→ **Given instruction A**: In the blog post below, write out word for word the part that opens with the words containing "Friday, January 30, 2009" and closes with "got the Joy.".

→ **Excerpt provided**:
========

Friday, January 30, 2009

a day in the life!

To all of your who faithfully support me in prayer and finacially:
I just wanted to show you a day in the life of an Honor Academy intern:



Thursday, January 29, 2009

I got the Joy.

Sometimes it almost creeps me out how quickly God answers prayers around here. But creeped out isn’t the right word, it amazes me. Here are a few examples: yesterday I was just having the worst day. Everything was getting to me and I just wanted to have a friend come hug me and let me cry. So many were on my heart and I just felt so alone because no one here really understands me. I mean Jesus does and Jesus is here. But anyways! I was writing in my journal about how sad I was and how my heart felt like it was breaking for this generation. And I just wanted to be hugged and then I had to go to Wed night service. Well God has placed it on Mr. Hasz’s heart to encourage the interns. I mean it was a breathe of fresh air. He just told us how God is smiling at because he are living a life pleasing to Him. We threw off everything that slows us down and are running after God. Then we sang “the enemy’s been defeated. Death couldn’t hold you down, gunna life our voice in victory gunna make your praises loud. Shout unto God with a voice of triumph, Shout onto God with a voice of praise” and it just hit me. The Joy of the Lord. We serve an awesome God. Truly nothing is above him. And yet he cares enough about each one of us to know every detail of our lives. I mean these are simple truths but it hit me. I had a break trough. Not even death, hell, and the grave could keep him. And he loves ME! Anyways now I am babbling, but I am so blessed. I have so much joy knowing Jesus. I could really go on and on and on. But I won’t.

========

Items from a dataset
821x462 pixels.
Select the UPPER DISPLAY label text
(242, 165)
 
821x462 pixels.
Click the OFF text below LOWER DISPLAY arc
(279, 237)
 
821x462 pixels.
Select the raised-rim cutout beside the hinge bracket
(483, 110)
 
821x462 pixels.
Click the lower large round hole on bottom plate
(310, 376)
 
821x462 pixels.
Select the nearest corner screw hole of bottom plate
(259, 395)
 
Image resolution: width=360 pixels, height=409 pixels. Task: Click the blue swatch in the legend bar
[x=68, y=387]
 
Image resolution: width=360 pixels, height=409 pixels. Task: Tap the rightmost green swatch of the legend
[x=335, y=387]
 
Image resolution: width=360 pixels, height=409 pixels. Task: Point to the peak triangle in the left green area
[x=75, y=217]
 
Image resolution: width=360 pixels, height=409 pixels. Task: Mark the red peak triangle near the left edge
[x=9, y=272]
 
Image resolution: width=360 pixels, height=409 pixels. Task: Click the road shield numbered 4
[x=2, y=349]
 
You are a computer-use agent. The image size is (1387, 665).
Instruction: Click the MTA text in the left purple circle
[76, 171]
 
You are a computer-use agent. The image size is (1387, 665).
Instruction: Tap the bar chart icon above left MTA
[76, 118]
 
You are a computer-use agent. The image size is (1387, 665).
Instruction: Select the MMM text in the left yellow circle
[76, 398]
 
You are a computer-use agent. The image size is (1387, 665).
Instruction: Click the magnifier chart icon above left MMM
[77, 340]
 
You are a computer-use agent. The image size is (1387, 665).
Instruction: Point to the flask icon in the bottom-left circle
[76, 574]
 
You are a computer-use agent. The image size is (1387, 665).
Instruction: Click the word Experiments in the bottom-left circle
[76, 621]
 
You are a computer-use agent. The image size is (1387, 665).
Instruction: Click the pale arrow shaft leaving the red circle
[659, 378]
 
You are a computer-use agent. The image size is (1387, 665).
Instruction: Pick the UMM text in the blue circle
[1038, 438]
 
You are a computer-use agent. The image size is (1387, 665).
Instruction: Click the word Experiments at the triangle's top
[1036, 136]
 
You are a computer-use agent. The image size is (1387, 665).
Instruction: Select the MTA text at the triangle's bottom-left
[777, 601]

========

→ **Given instruction B**: Give again, unchanged, the entries from their first line through the line that contains "[x=75, y=217]", including both ends.

→ **Task solution A**:
Friday, January 30, 2009

a day in the life!

To all of your who faithfully support me in prayer and finacially:
I just wanted to show you a day in the life of an Honor Academy intern:



Thursday, January 29, 2009

I got the Joy.

→ **Task solution B**:
821x462 pixels.
Select the UPPER DISPLAY label text
(242, 165)
 
821x462 pixels.
Click the OFF text below LOWER DISPLAY arc
(279, 237)
 
821x462 pixels.
Select the raised-rim cutout beside the hinge bracket
(483, 110)
 
821x462 pixels.
Click the lower large round hole on bottom plate
(310, 376)
 
821x462 pixels.
Select the nearest corner screw hole of bottom plate
(259, 395)
 
Image resolution: width=360 pixels, height=409 pixels. Task: Click the blue swatch in the legend bar
[x=68, y=387]
 
Image resolution: width=360 pixels, height=409 pixels. Task: Tap the rightmost green swatch of the legend
[x=335, y=387]
 
Image resolution: width=360 pixels, height=409 pixels. Task: Point to the peak triangle in the left green area
[x=75, y=217]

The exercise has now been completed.